• TEXT PROVIDED:
________________
Safety Tips to Prevent Injury, Death
The start of the school year is the most dangerous time on neighborhood streets and in school zones for child-pedestrians and bus riders. As schools welcome students back to the classroom, experts at Monroe Carell Jr. Children’s Hospital at Vanderbilt are offering safety tips for children and their parents to help prevent child-pedestrian injuries, which often increase as routines change from summer to school year.
According to Safe Kids Worldwide, cars hit more children at the start of the school year than any other time of the year. Further, more children are hit by cars near schools than any other location.
Unintentional pedestrian injuries are the fifth leading cause of injury-related death in the United States for children ages 5 to 19, with teenagers at the greatest risk. Teens have a death rate twice that of younger children and account for half of all child-pedestrian deaths.
“Younger children may feel excited or anxious over their new routine and run into the street without thinking, and older children are often distracted by phones or their peers and don’t pay attention to their surroundings,” said Purnima Unni, MPH, CHES, Pediatric Trauma Injury Prevention Program Manager at Monroe Carell Jr. Children’s Hospital at Vanderbilt. “Parents should talk with their children about safe pedestrian practices, and small children should always be accompanied. Drivers should always be mindful of school zones and children waiting at bus stops, and they should always put away their phones until they reach their destination to prevent distractions that could lead to tragedy.”
________________
• EXERCISE TASKS:
1. Translate this sentence from the school-zone safety text into Spanish: "According to Safe Kids Worldwide, cars hit more children at the start of the school year than any other time of the year."
2. Copy the school-zone safety text from "According to Safe" up to and including "any other location.", changing every "cars" to "vehicles".

• INFORMATION GIVEN:
________________
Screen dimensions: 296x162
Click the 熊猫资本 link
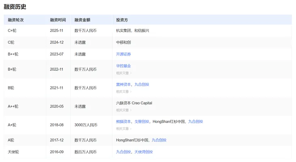123,121
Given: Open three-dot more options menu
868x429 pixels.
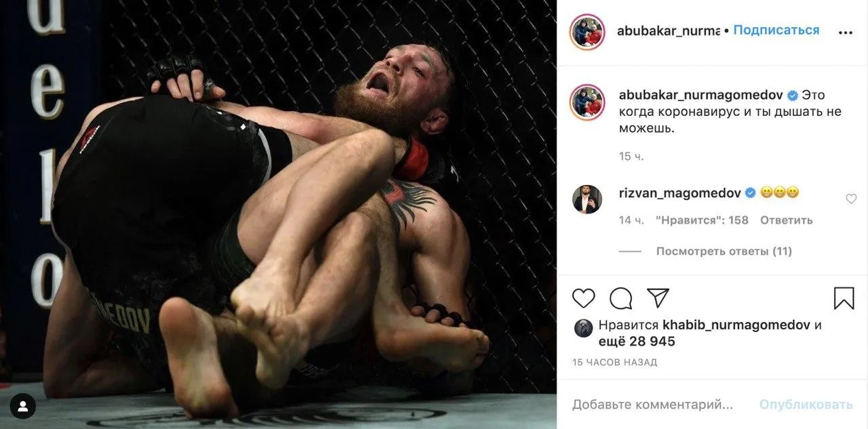Looking at the screenshot, I should (846, 32).
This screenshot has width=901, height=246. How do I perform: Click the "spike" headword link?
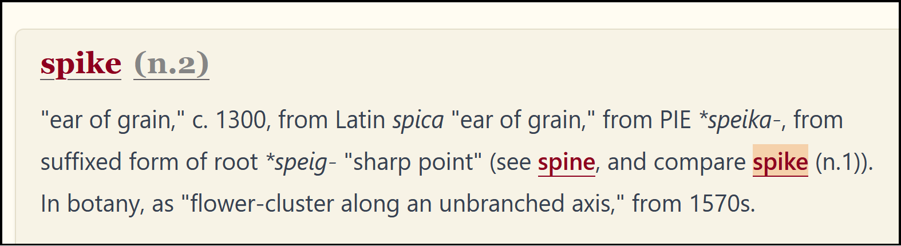click(x=81, y=64)
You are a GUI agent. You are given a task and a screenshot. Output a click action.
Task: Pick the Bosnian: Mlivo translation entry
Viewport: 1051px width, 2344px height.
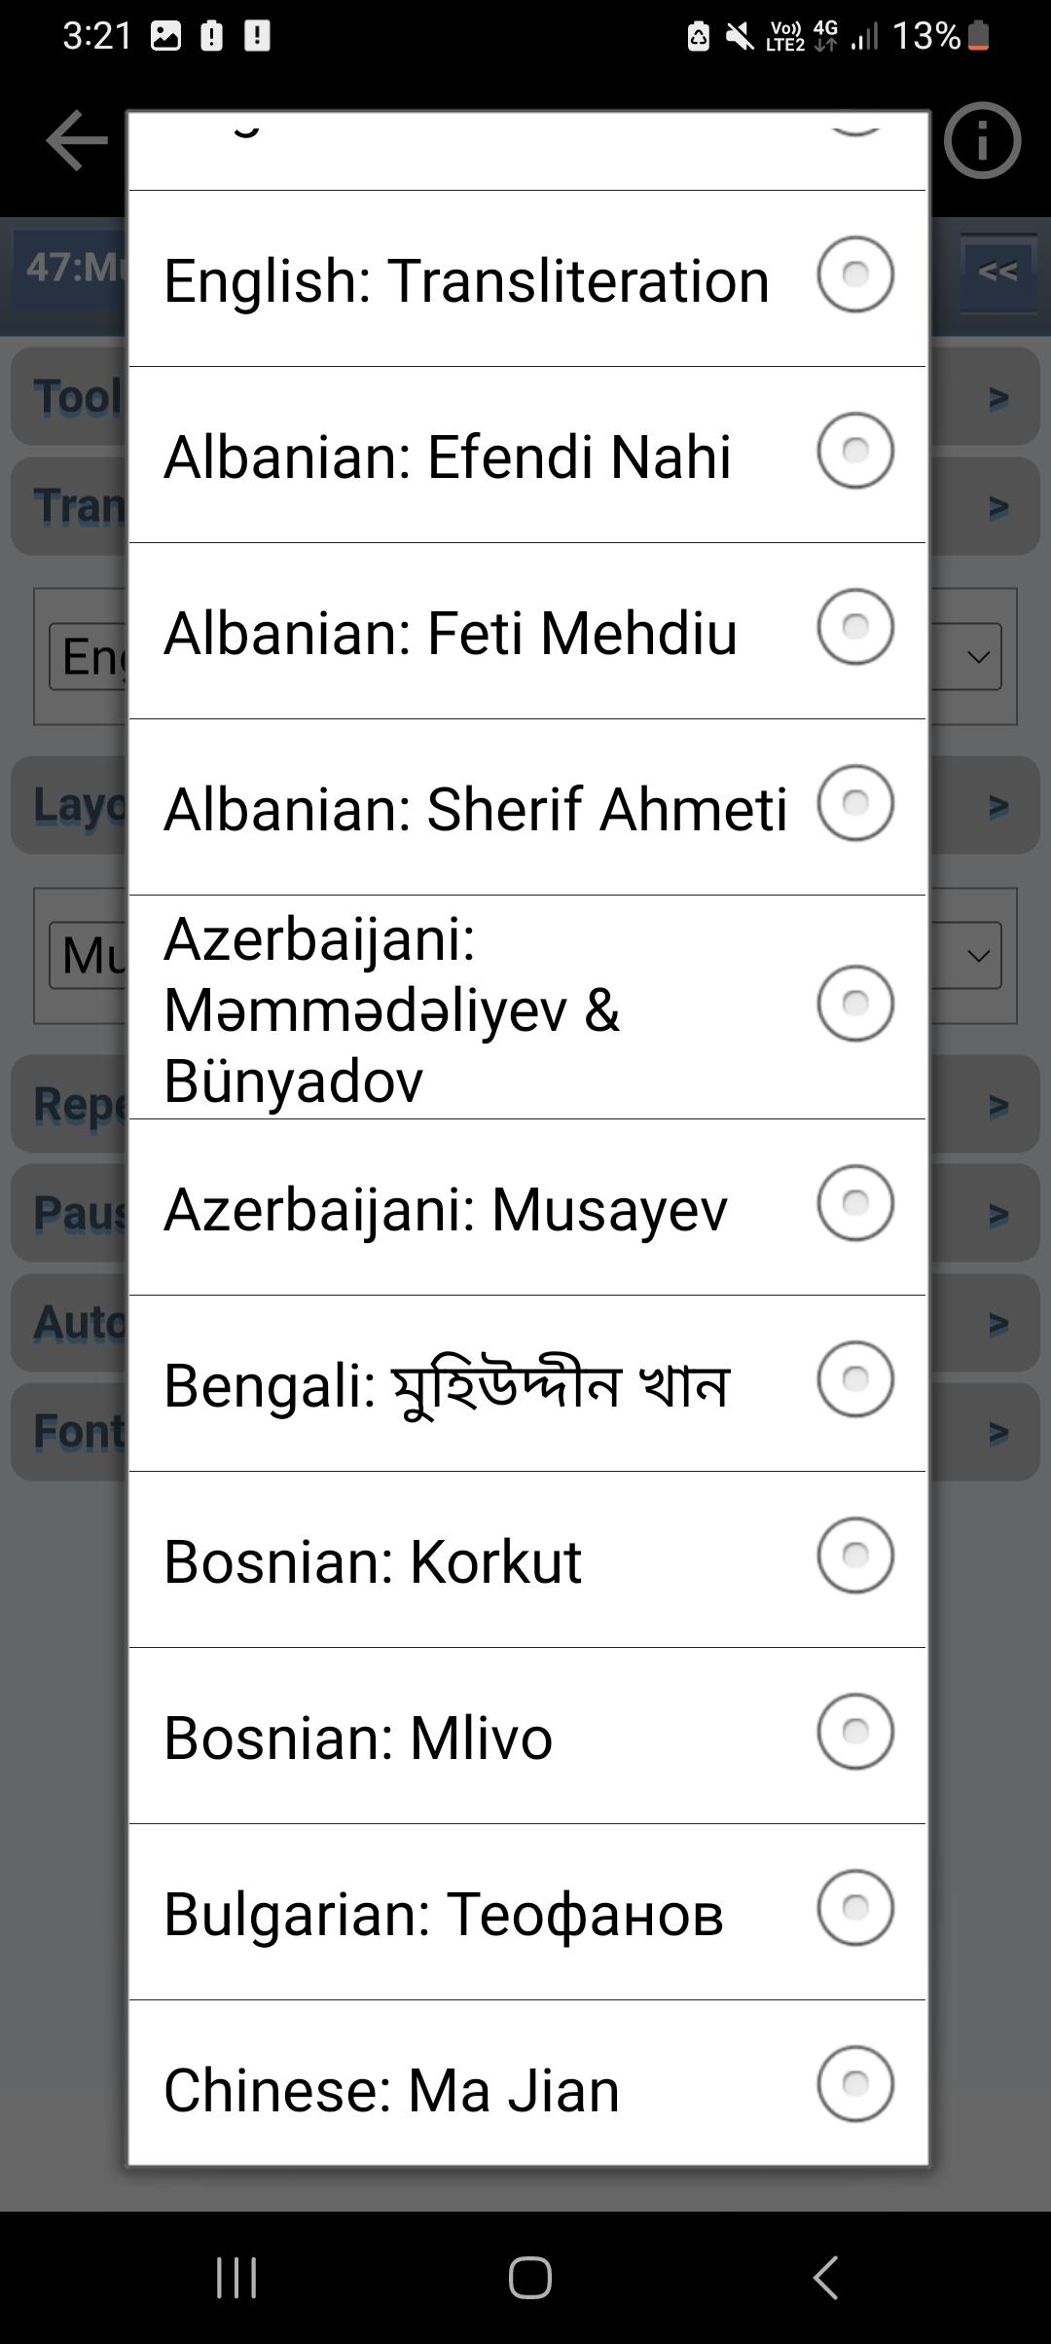point(527,1736)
________________
• RESULTS OF THE EXERCISE:
1. Según Safe Kids Worldwide, los autos atropellan a más niños al inicio del año escolar que en cualquier otra época del año.

2.
According to Safe Kids Worldwide, vehicles hit more children at the start of the school year than any other time of the year. Further, more children are hit by vehicles near schools than any other location.